[GOAL OF THE EXERCISE] Recast the stretch of records from the line containing "You are a computer-use agent. 800x600 pixels." through the line containing "Action: [889, 194]" as a JSON list of strings, one string per line, with blank lines left out.

______________________________

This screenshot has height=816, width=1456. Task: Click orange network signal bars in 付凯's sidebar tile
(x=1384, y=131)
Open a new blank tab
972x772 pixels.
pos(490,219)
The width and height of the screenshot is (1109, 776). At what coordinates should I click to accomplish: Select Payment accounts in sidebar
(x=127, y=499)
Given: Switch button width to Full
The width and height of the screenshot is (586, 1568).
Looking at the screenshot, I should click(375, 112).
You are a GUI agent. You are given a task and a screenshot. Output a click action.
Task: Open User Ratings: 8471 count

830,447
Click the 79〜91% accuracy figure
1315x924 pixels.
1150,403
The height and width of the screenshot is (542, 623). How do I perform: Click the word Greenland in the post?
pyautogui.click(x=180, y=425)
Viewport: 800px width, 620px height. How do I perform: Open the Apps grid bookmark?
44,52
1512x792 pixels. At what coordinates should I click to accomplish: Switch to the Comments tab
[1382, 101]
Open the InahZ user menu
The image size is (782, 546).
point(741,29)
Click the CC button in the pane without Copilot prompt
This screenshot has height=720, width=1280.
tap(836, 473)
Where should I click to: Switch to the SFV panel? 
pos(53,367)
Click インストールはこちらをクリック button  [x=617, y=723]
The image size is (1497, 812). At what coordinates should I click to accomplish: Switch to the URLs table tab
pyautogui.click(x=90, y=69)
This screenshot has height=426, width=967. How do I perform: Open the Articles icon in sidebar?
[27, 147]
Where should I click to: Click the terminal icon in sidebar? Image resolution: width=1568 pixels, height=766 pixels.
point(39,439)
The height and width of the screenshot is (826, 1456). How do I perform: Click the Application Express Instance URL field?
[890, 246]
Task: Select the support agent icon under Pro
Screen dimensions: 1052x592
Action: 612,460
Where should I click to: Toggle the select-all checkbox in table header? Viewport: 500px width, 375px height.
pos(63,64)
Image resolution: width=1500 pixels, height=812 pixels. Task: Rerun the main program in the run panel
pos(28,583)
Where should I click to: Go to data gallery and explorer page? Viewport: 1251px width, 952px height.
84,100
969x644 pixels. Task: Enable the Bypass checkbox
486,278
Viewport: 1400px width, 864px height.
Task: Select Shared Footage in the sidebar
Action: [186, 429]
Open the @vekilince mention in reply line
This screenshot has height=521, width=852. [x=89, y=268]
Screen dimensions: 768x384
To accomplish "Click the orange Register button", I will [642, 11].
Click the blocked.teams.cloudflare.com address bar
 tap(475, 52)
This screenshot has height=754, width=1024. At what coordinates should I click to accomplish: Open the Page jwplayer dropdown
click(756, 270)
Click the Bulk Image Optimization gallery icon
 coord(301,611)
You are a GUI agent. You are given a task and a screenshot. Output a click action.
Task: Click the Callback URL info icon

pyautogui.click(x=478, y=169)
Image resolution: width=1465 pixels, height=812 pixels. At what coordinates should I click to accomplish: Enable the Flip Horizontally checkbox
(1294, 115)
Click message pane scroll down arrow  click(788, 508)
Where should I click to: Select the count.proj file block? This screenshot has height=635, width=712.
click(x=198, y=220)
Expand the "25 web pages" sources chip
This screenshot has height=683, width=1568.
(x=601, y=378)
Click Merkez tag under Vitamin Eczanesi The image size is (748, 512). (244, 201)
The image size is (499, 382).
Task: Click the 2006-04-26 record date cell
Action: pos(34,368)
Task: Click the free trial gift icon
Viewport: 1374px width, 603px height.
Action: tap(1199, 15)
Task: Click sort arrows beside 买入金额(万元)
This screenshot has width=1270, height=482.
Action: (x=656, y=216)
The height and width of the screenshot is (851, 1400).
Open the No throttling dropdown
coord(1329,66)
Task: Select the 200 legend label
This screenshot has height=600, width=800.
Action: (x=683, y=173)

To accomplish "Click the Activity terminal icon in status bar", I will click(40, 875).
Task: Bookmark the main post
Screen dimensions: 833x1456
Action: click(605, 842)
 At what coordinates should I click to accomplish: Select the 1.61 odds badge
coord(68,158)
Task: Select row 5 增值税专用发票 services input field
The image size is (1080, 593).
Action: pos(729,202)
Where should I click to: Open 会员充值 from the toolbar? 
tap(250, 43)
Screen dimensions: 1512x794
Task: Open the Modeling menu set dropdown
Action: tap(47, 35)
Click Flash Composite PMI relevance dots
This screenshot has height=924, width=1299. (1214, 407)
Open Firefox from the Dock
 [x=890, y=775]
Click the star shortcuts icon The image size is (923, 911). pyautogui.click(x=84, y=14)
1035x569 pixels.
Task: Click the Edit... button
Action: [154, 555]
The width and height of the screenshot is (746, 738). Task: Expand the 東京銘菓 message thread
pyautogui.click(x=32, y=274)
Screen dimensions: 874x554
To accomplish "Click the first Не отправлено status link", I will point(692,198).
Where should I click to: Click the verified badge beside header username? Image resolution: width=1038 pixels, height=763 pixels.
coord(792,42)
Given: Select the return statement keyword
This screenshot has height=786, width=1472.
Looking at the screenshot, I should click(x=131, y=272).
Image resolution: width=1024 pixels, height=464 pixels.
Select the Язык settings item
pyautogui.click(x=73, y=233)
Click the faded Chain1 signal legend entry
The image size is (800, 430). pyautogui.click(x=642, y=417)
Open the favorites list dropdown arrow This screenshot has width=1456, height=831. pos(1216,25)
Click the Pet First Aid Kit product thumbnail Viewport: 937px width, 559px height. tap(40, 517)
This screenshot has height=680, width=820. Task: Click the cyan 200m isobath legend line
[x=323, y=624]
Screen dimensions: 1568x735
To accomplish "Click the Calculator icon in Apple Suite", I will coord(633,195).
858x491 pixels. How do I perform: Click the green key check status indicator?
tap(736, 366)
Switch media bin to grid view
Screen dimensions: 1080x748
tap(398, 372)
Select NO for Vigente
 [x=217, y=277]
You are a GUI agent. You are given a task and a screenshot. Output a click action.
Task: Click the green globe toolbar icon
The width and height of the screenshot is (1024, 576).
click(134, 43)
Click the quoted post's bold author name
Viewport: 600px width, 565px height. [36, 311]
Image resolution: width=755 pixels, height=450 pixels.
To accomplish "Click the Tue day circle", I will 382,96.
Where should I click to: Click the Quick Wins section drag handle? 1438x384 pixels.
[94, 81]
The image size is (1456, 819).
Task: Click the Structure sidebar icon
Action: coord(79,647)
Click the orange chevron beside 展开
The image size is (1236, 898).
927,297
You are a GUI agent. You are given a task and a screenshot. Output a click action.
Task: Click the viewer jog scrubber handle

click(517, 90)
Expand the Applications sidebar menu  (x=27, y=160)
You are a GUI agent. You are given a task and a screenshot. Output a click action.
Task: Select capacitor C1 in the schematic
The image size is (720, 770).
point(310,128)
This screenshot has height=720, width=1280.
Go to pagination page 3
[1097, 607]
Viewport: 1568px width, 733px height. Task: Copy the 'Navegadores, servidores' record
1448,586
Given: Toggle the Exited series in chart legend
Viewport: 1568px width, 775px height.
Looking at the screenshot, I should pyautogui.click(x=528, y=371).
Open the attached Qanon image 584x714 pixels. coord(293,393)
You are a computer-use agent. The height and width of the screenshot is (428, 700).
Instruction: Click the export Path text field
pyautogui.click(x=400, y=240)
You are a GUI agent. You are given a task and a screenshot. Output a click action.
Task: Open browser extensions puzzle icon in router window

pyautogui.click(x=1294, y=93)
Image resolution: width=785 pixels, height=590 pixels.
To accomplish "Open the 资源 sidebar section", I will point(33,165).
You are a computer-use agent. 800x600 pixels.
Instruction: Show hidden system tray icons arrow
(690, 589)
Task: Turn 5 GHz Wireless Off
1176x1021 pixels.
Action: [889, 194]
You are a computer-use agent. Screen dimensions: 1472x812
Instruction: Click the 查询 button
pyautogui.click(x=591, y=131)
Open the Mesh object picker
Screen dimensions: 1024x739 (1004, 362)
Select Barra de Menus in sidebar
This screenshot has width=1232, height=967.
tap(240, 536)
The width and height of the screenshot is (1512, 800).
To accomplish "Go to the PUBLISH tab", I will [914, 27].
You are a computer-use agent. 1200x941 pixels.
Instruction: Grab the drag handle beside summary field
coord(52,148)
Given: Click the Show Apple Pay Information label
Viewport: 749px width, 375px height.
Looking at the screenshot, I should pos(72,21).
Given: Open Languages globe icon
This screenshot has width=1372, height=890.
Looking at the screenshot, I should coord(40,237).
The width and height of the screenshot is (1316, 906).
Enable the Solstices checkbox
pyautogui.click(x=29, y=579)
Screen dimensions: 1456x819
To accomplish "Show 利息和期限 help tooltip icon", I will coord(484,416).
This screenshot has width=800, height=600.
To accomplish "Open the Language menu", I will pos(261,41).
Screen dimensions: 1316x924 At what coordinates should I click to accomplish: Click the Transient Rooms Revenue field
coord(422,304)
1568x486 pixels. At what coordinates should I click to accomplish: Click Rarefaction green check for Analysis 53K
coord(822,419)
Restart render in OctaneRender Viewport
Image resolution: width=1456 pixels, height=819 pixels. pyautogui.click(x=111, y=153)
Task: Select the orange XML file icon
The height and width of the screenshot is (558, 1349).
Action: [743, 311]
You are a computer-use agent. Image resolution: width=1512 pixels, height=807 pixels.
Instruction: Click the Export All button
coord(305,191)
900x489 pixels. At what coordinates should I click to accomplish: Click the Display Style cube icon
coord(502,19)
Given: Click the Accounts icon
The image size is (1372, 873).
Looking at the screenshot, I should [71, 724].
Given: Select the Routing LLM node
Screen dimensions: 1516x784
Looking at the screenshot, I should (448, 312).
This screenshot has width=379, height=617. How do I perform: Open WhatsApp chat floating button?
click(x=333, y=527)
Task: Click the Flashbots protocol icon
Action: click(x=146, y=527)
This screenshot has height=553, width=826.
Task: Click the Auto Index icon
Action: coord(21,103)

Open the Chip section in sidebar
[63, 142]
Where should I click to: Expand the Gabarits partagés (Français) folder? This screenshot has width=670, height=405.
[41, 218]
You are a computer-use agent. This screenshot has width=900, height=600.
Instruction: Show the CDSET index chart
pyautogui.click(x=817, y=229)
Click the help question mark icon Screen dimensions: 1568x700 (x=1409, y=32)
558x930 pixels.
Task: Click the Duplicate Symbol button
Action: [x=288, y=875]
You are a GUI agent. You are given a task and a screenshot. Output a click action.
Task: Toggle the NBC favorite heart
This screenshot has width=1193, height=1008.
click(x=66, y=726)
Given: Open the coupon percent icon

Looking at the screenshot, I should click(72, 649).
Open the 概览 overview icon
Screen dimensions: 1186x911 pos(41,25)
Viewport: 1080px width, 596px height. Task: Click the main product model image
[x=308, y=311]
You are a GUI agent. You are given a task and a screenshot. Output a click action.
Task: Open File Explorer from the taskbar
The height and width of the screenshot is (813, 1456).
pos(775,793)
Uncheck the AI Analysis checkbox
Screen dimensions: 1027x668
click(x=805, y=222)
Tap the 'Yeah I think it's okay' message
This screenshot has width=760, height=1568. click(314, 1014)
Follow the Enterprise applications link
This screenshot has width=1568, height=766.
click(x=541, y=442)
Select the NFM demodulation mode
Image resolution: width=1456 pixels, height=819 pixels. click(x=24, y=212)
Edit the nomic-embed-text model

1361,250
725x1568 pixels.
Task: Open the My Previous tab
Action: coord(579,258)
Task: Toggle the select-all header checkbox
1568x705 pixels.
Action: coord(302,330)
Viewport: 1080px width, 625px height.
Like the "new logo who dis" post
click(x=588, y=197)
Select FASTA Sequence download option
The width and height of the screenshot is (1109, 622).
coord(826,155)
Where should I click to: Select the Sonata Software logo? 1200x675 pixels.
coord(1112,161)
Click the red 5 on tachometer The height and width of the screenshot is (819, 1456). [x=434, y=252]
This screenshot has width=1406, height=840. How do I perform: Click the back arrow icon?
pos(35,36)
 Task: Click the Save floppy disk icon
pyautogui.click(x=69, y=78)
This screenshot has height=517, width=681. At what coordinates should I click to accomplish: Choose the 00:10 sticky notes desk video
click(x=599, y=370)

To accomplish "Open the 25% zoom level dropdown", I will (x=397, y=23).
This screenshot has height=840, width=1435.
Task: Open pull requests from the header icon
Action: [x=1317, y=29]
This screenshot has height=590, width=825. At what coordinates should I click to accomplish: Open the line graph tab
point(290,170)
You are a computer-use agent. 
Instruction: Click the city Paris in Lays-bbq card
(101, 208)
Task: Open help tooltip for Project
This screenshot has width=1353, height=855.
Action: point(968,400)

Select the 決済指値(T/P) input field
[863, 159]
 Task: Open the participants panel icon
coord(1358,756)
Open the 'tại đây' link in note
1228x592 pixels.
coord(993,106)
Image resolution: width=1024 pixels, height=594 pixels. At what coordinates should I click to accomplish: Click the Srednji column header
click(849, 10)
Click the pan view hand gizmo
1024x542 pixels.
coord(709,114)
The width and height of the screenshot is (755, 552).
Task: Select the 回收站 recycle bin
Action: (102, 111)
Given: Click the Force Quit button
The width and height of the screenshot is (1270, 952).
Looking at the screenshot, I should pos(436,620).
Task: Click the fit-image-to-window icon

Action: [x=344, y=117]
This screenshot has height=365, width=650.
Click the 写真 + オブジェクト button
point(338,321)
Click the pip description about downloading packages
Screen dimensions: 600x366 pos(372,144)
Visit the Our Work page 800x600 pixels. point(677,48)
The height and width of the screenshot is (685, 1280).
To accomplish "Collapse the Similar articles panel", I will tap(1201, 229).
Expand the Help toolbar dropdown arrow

______________________________

[EXERCISE RESPONSE]
[
  "You are a computer-use agent. 800x600 pixels.",
  "Instruction: Show hidden system tray icons arrow",
  "(690, 589)",
  "Task: Turn 5 GHz Wireless Off",
  "1176x1021 pixels.",
  "Action: [889, 194]"
]